Joseph RomelContributor IApril 9, 2017

ST LOUIS, MO - OCTOBER 28:  MLB commissioner Bud Selig addresses the media prior to Game Seven of the MLB World Series between the Texas Rangers and the St. Louis Cardinals at Busch Stadium on October 28, 2011 in St Louis, Missouri.  (Photo by Jamie Squire/Getty Images)
Jamie Squire/Getty Images

Full disclosure: I am a fan of National League baseball. In its finest examples, the choice of staying with one's starting pitcher in a crucial situation or sending him to the showers in favor of a professional hitter is a tense one, with dramatic arcs befitting the finest cinema., let's say, of baseball turns the game into something of a chess match and, I believe, is necessary for the game to be played at its highest level. Without it, a great deal of the strategy is lost, and a game of inches turns into a game of feet. 

Even so, I understand the appeal of the designated hitter. A lineup of professional hitters means overall better lineups, and better lineups beget more hitting, and more hitting begets more runs and so on. In a nation where baseball is no longer our favorite sport (and was, prior to the disastrous NBA lockout, in the process of losing its place as our second-favorite sport), getting as many runs on the board as possible is likely a top priority. 

Believe it or not, I'm not here to sway you one way or the other. In fact, this article isn't even about the argument. I won't stop watching baseball if Bud Selig were to announce tomorrow that the National League had adopted the rule. In fact, I hope he does. And, as I've made abundantly clear, I hope for this not because I'm a fan of the DH, but because MLB has to make a choice about it one way or the other. 

Why? Let me explain.

The Houston Astros will join the American League next season, which means that each league will have an odd number of teams. For those of you who aren't mathematically-inclined, an odd number of teams in each league means that there will be an interleague series in process every day of the season. 

Connie Mack, the father of the Designated Hitter
Connie Mack, the father of the Designated HitterJamie Squire/Getty Images

I don't have any complaints about this, despite never being a fan of interleague play in the first place. For me, the issue wasn't with the games themselves, but the feigned spectacle surrounding it, and the fact that teams had to give up on intraleague play for a whole month just so MLB could pretend it was showcasing something special. 
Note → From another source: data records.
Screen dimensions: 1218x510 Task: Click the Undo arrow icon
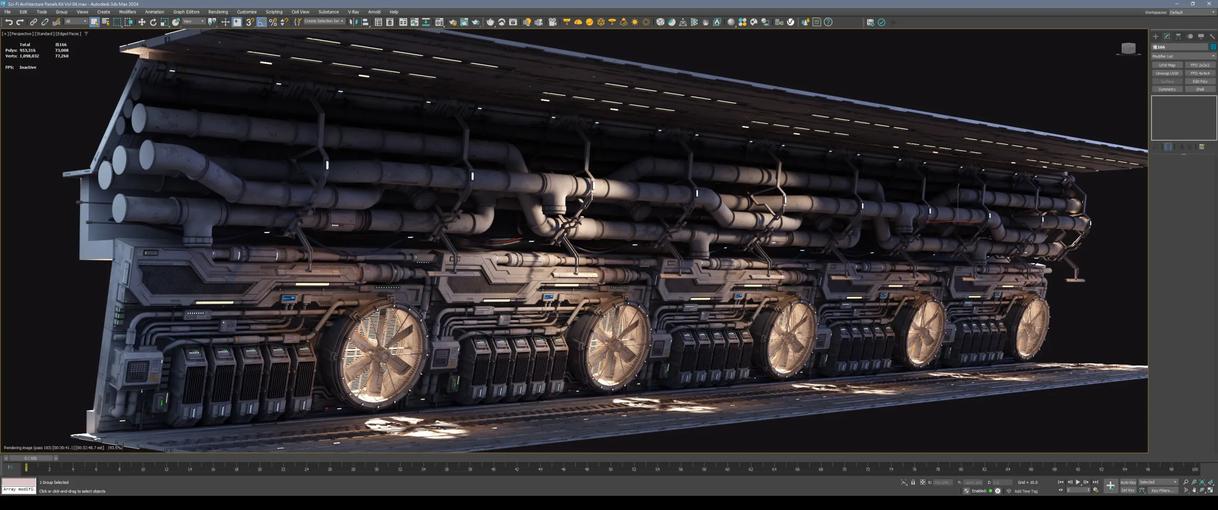coord(9,22)
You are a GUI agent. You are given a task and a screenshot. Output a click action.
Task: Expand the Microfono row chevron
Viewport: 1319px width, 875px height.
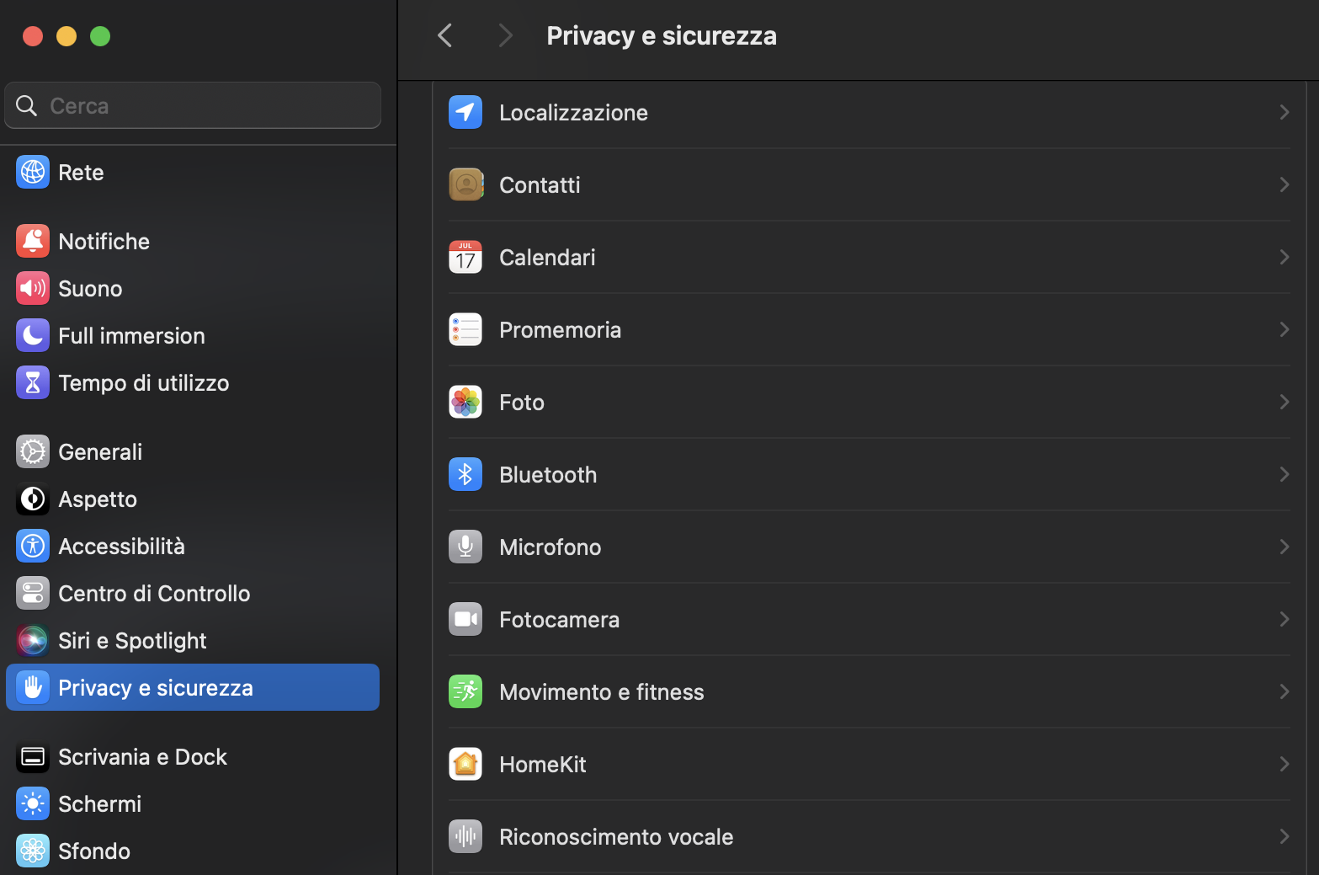click(x=1283, y=547)
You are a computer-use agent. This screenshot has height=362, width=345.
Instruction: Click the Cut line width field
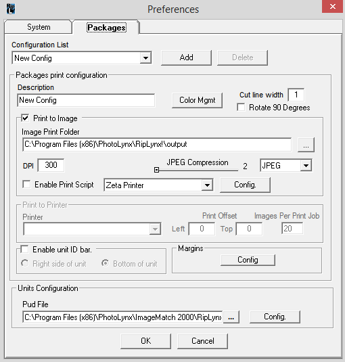click(296, 95)
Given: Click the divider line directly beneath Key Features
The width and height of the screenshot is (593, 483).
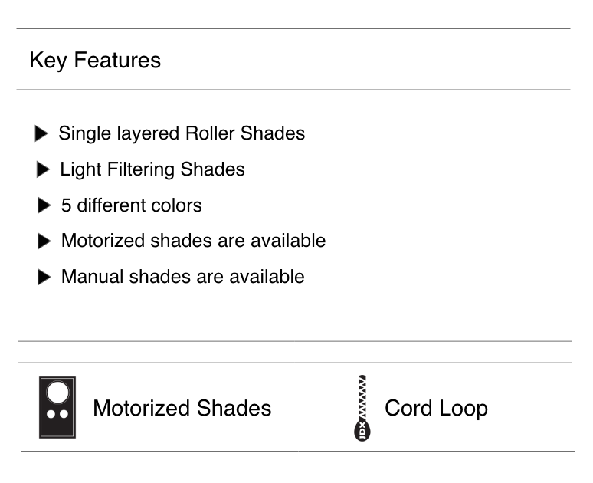Looking at the screenshot, I should [293, 90].
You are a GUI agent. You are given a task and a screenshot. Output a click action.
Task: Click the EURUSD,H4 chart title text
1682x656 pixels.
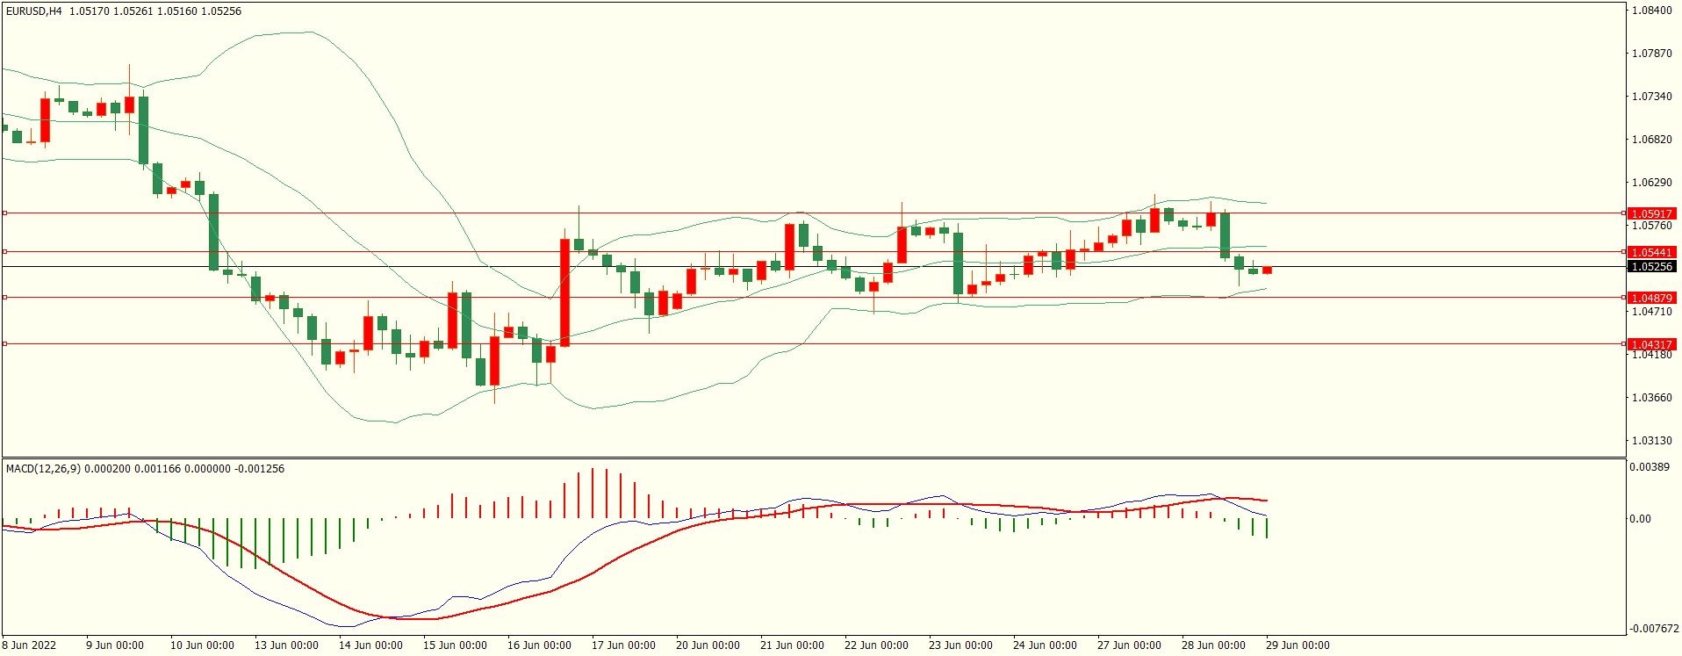pos(34,11)
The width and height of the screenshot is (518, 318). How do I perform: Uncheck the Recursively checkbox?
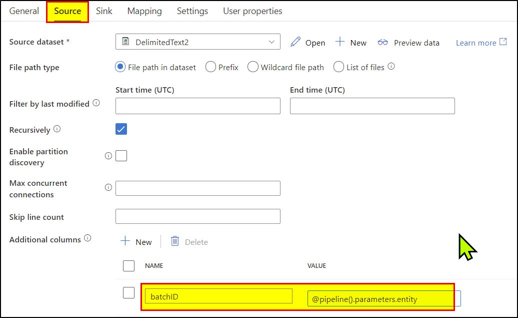pyautogui.click(x=121, y=129)
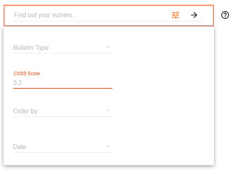
Task: Click the Bulletin Type dropdown arrow
Action: click(x=108, y=48)
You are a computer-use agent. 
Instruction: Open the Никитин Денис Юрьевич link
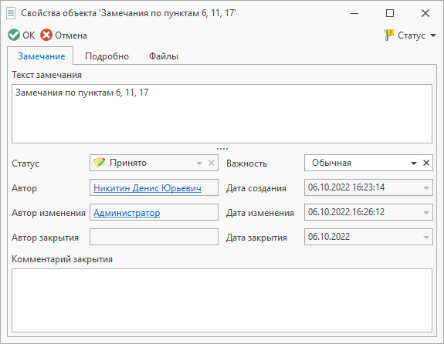click(x=147, y=188)
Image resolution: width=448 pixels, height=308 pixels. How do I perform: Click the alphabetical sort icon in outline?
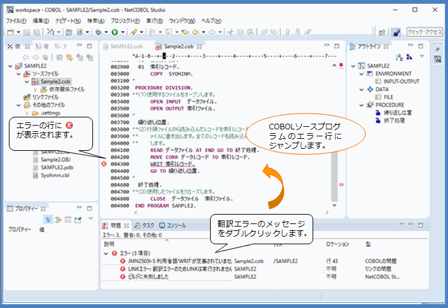point(400,57)
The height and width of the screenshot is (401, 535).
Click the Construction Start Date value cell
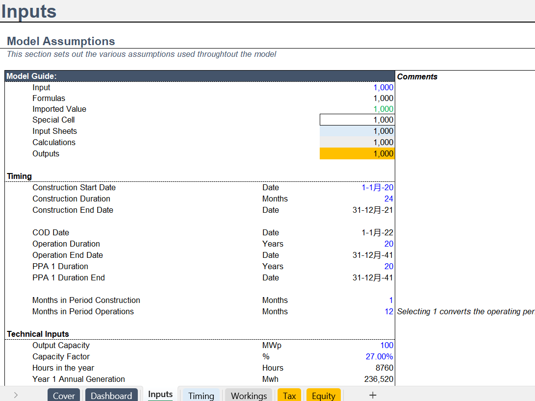tap(377, 187)
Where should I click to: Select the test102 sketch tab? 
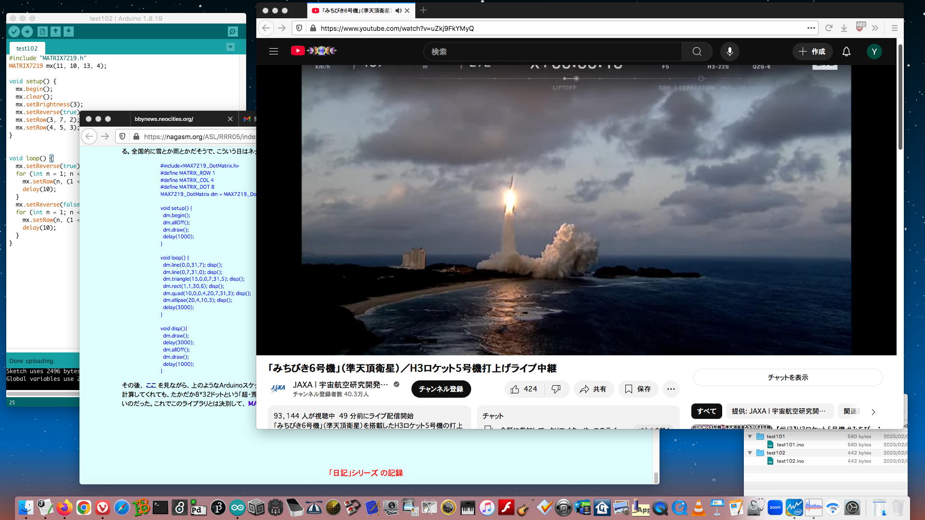tap(27, 48)
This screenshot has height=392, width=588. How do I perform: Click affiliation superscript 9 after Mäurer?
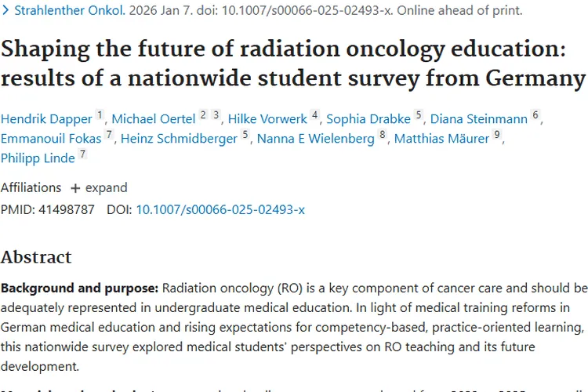click(x=497, y=136)
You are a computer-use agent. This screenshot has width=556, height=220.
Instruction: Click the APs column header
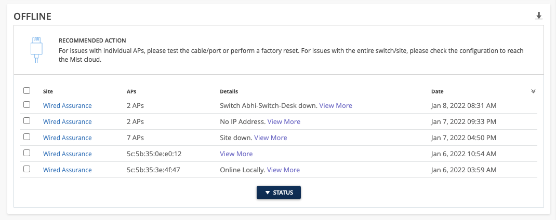[x=131, y=91]

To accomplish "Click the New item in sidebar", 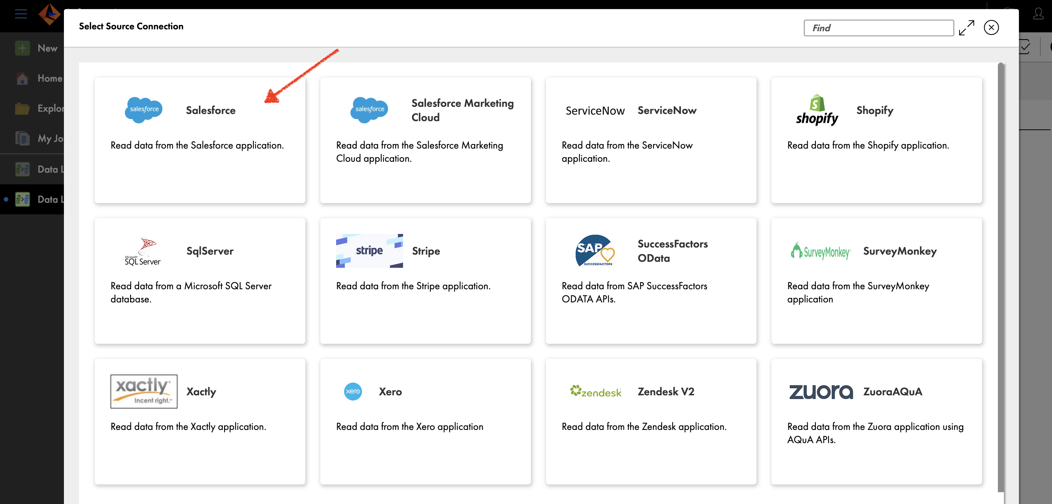I will (x=47, y=48).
A solution for this nonsense would be to do what MLB has done, and fully assimilate interleague play into the culture, making it no more an event than interconference NBA or NFL games. Frankly, there really never was anything special about interleague play, even in the beginning. This is the media age—and has been for some time now—and we can watch teams from other cities whenever we want. The other league isn't hidden from us, and thus it isn't a big deal when they occasionally roll into town. Interleague as a spectacle is an idea befitting the pre-television age, not the 21st century.

Interleague play as a mundane, everyday occurrence, however, is a good idea. But this is where the designated hitter becomes a problem. 

American League teams are, by and large, better than National League teams. They don't have an automatic out in the ninth spot in the lineup, and they don't have to replace that spot at various times with sub-par pinch-hitters. This creates a distinct advantage on the field.

Even with half of the interleague games played on National League fields, the AL has won the overall interleague season 11 out of 14 years, and usually by a decisive margin. Now that interleague play will become an everyday part of our baseball culture, this advantage must be corrected. 

It's easy to forget that the designated hitter exists in one league and not the other, only because, at the time of its adoption, the AL and NL were actually two separate entities, replete with their own umpires and league presidents. 

Today, however, the two leagues are separate in name only, making the American League-only DH an oddity, as well as a relic of a bygone era. In other words, if we've done away with all of the functional measures of league division, including the invisible barrier preventing the teams from playing each other in-season, then there's no good reason to maintain this, seemingly last, division between the leagues. Indeed, there are plenty of good reasons to knock the wall down once and for all. 

As to whether this means that the NL adopts the DH or the AL drops it, well, that's another matter for another time. There are also issues I take umbrage with, such as the proposed inclusion of a second wild-card spot, and how increased interleague play is counter-intuitive to an expanded playoff format, but again, I'll save those bullets for later. Today, our focus should be on ending the natural advantage afforded to the American League.